Het onder 1 en 2 ten laste gelegde en bewezen verklaarde is begaan met behulp van de taxi van de verdachte waarin hij de groep slachtoffers vervoerde. Deze taxi is in beslag genomen en niet teruggegeven. De auto behoort de verdachte toe. De auto zal daarom worden verbeurd verklaard.
Het mobiele pinapparaat zal aan de verdachte worden teruggegeven.

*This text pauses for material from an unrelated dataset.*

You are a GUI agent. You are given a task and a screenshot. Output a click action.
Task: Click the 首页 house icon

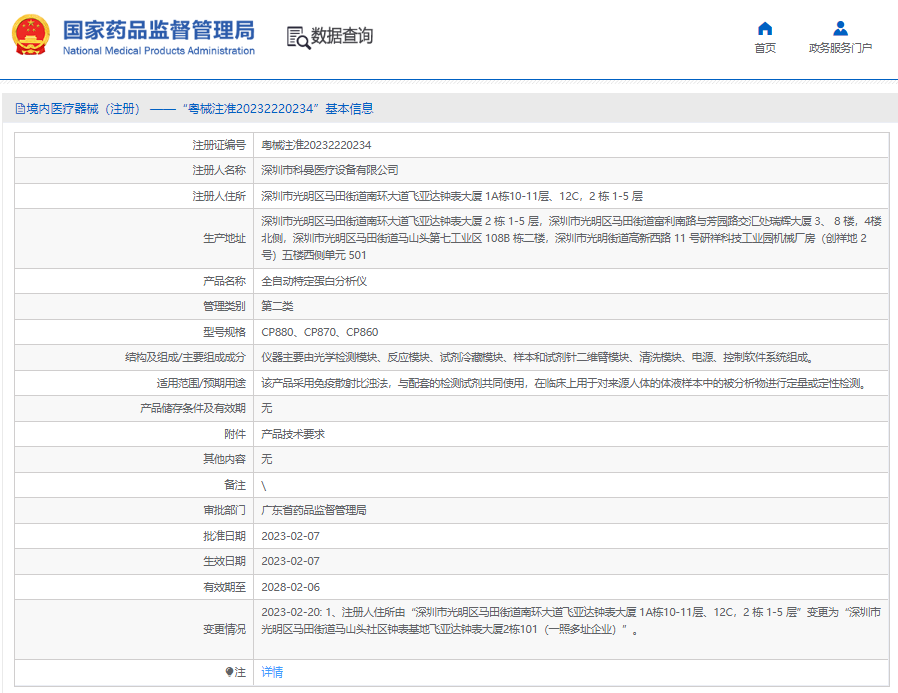765,28
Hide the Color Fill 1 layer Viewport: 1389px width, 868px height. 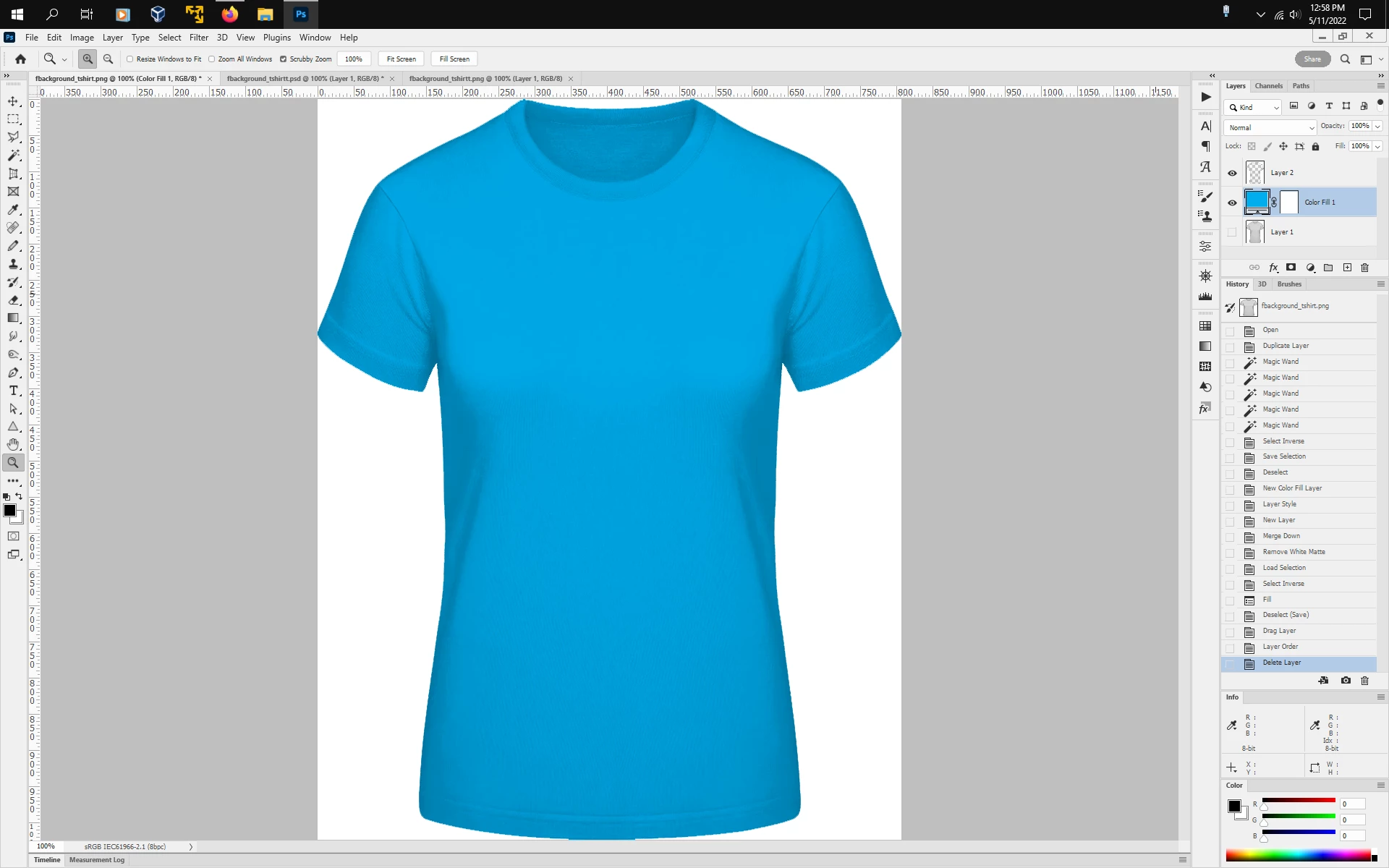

Toepasselijke wettelijke voorschriften

De op te leggen straf is gegrond op de artikelen 14a, 14b, 14c, 33, 33a, 45, 57, 63, 282 en 317 van het Wetboek van Strafrecht.
Deze wettelijke voorschriften worden toegepast zoals geldend ten tijde van het bewezen verklaarde.

BESLISSING

Het hof:
Vernietigt het vonnis waarvan beroep en doet opnieuw recht:
Verklaart zoals hiervoor overwogen bewezen dat de verdachte het onder 1 en 2 ten laste gelegde heeft begaan.
Verklaart niet bewezen hetgeen de verdachte meer of anders is ten laste gelegd dan hierboven is bewezen verklaard en spreekt de verdachte daarvan vrij.
Verklaart het onder 1 en 2 bewezen verklaarde strafbaar, kwalificeert dit als hiervoor vermeld en verklaart de verdachte strafbaar.
Veroordeelt de verdachte tot een
gevangenisstrafvoor de duur van
9 (negen) maanden.
Bepaalt dat een gedeelte van de gevangenisstraf, groot
3 (drie) maanden, niet ten uitvoer zal worden gelegd, tenzij de rechter later anders mocht gelasten omdat de verdachte zich voor het einde van een proeftijd van
2 (twee) jarenaan een strafbaar feit heeft schuldig gemaakt.
Beveelt dat de tijd die door de verdachte vóór de tenuitvoerlegging van deze uitspraak in enige in artikel 27, eerste lid, van het Wetboek van Strafrecht bedoelde vorm van voorarrest is doorgebracht, bij de uitvoering van de opgelegde gevangenisstraf in mindering zal worden gebracht, voor zover die tijd niet reeds op een andere straf in mindering is gebracht.
Verklaart verbeurdhet in beslag genomen, nog niet teruggegeven voorwerp, te weten:
1
STK Personenauto [kenteken], waarde € 12.300,00
Mercedes-Benz Vito 111 2008 Kl: Grijs
[nummer 1].
Gelast de
teruggaveaan de verdachte van het in beslag genomen, nog niet teruggegeven voorwerp, te weten:
1
STK Niet te definiëren goederen (mobiel pinapparaat)
Atos Yoximo
[nummer 2].
Dit arrest is gewezen door de meervoudige strafkamer van het gerechtshof Amsterdam, waarin zitting hadden mr. M.J.A. Plaisier, mr. J.H.C. van Ginhoven en mr. R.D. van Heffen, in tegenwoordigheid van mr. S. Pesch, griffier, en is uitgesproken op de openbare terechtzitting van dit gerechtshof van
13 maart 2019.
mr. R.D. van Heffen is buiten staat dit arrest te ondertekenen.